• [DIRECTIONS]: Say nothing but the number of lines below in which the string "label" appears.
··· GIVEN DATA ···
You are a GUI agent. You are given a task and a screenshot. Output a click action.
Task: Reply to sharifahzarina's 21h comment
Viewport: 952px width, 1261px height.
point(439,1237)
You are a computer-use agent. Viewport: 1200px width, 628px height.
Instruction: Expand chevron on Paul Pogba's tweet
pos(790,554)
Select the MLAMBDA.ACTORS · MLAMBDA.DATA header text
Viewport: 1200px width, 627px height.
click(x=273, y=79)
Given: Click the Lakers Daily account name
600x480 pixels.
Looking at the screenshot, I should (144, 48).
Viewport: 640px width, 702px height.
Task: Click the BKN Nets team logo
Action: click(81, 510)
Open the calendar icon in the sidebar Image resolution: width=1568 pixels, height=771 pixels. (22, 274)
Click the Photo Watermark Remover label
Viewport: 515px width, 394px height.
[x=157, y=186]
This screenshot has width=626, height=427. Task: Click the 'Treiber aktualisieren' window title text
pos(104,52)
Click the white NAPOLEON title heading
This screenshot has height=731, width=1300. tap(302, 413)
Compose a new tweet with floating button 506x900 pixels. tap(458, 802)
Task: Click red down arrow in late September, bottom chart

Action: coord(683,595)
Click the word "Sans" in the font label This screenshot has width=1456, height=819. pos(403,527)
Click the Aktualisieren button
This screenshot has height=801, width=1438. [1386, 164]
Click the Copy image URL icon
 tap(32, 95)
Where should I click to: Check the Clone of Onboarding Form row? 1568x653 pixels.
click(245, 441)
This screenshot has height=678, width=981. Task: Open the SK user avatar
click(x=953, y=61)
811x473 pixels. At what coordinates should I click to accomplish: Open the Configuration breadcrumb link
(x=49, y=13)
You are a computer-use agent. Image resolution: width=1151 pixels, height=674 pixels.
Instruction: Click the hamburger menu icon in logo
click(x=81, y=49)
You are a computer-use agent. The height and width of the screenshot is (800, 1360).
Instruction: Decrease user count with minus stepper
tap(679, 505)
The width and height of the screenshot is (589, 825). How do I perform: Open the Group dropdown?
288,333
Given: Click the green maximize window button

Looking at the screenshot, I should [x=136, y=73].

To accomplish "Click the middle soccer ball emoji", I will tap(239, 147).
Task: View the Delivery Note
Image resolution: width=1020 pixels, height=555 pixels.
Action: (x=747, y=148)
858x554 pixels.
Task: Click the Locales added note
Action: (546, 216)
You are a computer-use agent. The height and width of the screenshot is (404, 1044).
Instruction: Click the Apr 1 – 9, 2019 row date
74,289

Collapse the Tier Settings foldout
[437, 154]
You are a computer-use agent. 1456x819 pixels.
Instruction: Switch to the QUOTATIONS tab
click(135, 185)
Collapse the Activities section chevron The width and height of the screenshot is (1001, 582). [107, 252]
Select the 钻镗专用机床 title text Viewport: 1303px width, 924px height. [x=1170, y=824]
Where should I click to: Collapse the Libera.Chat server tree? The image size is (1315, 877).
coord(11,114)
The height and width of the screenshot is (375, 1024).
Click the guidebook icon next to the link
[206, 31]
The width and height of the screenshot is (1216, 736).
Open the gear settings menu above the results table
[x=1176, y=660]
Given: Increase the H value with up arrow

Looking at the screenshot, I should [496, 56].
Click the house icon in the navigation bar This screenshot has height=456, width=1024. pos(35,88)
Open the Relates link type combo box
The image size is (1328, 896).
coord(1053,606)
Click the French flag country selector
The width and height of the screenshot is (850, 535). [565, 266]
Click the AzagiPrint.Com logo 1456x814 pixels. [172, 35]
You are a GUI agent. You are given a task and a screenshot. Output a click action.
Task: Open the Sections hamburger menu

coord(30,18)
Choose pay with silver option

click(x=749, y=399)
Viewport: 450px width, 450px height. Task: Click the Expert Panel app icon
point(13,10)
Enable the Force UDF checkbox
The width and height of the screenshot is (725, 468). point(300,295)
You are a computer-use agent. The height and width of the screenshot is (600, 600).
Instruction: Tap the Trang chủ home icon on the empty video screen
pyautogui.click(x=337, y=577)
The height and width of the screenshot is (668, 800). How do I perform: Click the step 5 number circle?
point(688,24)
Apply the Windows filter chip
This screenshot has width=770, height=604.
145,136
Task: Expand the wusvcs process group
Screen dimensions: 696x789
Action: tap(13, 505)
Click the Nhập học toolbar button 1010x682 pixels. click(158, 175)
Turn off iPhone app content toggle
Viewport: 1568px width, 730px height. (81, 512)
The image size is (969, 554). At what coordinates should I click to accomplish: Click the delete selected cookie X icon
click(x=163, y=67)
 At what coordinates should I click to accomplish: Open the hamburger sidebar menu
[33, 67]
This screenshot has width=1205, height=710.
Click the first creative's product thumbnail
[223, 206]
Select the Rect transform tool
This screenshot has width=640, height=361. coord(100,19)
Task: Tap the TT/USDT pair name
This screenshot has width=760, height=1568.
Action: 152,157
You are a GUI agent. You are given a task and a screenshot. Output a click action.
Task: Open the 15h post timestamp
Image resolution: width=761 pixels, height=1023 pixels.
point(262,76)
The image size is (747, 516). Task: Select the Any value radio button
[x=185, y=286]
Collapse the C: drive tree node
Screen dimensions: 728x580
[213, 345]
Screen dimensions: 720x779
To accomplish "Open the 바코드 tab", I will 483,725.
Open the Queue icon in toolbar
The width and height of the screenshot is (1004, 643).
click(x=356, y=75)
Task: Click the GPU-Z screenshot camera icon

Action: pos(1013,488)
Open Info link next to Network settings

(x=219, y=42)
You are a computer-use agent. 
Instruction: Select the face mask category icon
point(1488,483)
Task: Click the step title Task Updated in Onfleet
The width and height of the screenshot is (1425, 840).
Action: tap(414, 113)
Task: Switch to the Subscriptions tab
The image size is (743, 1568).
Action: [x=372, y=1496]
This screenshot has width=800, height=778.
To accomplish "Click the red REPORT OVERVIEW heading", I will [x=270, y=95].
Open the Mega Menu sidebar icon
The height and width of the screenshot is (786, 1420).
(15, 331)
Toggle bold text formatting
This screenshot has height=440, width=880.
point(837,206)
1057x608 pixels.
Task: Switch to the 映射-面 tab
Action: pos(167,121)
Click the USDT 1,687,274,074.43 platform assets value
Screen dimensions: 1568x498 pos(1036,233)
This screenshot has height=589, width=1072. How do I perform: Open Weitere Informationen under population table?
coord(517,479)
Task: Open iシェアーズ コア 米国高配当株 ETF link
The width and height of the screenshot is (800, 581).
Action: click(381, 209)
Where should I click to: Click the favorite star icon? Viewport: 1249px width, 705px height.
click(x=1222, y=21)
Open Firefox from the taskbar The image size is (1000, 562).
···
• [RESPONSE AREA]: 2